Render everything from the line containing "How do I perform: Expand" down to the end of the data as a JSON list of strings, one string per line, skipping blank lines and leaving the pictures out.

* Provided entries *
☆ ☆ ☆ ☆

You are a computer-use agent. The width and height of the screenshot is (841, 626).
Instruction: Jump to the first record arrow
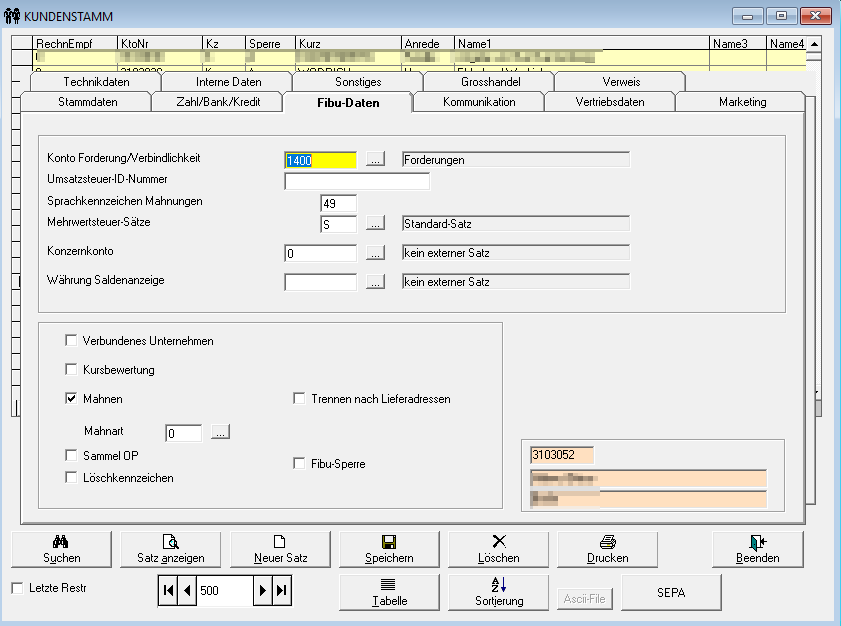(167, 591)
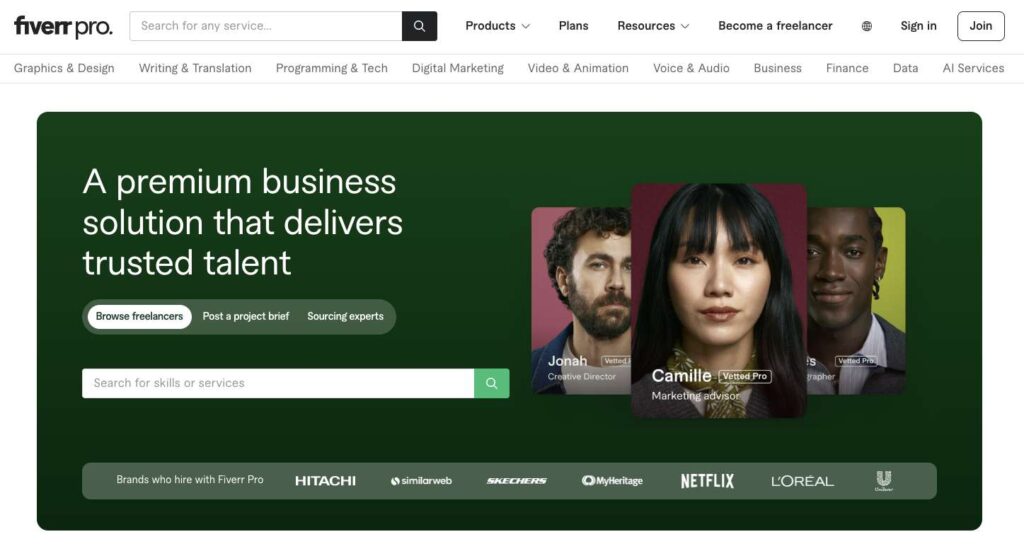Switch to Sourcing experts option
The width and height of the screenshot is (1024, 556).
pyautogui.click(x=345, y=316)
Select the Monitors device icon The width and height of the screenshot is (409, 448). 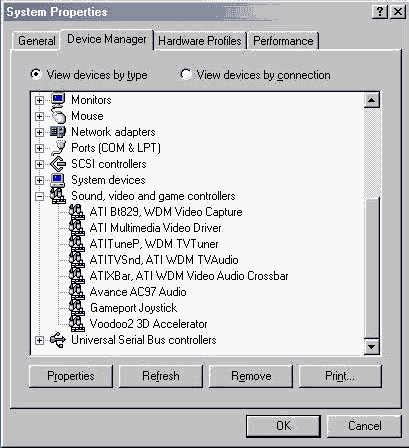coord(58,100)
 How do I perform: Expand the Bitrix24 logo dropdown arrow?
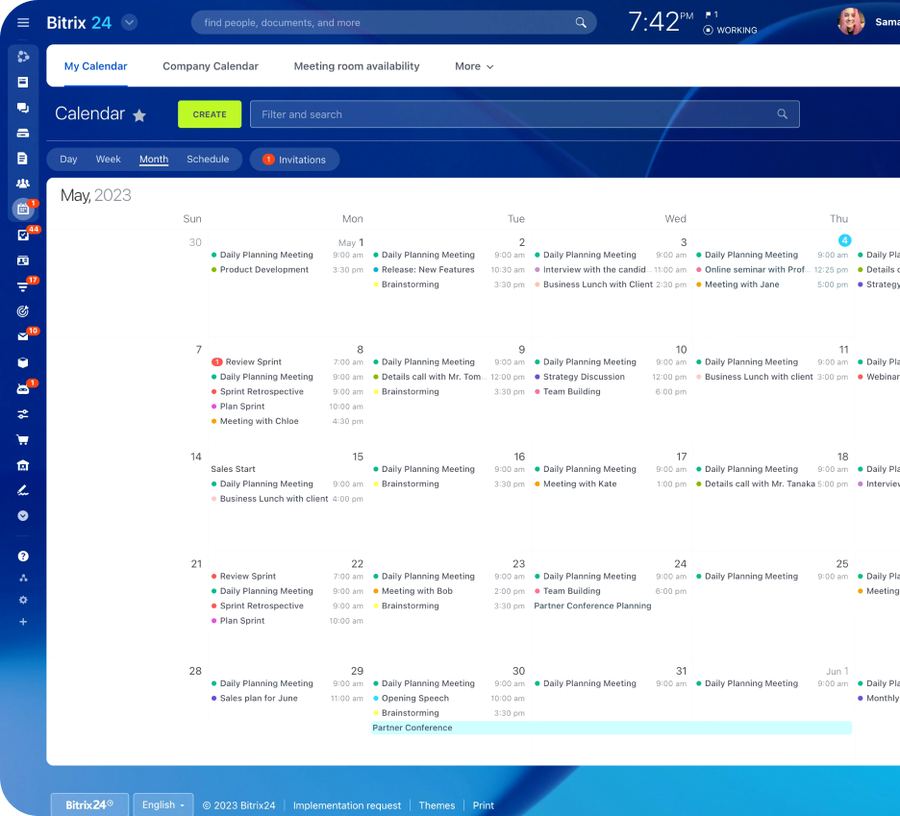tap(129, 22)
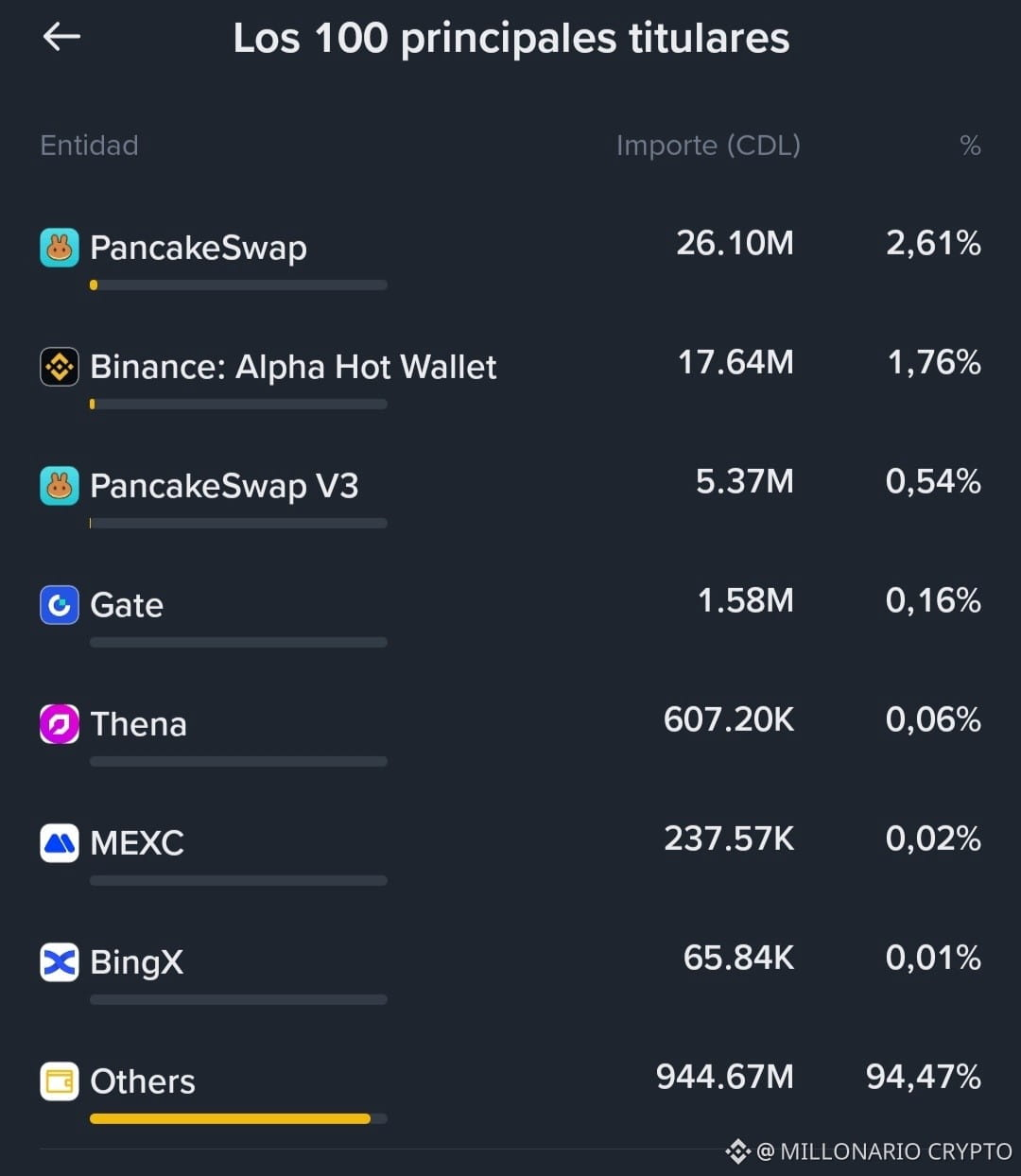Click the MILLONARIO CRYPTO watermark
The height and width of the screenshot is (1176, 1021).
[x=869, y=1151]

☆ ☆ ☆ ☆

* The reply *
[
  " How do I perform: Expand the Bitrix24 logo dropdown arrow?",
  "tap(129, 22)",
  "Click the MILLONARIO CRYPTO watermark",
  "The height and width of the screenshot is (1176, 1021).",
  "[x=869, y=1151]"
]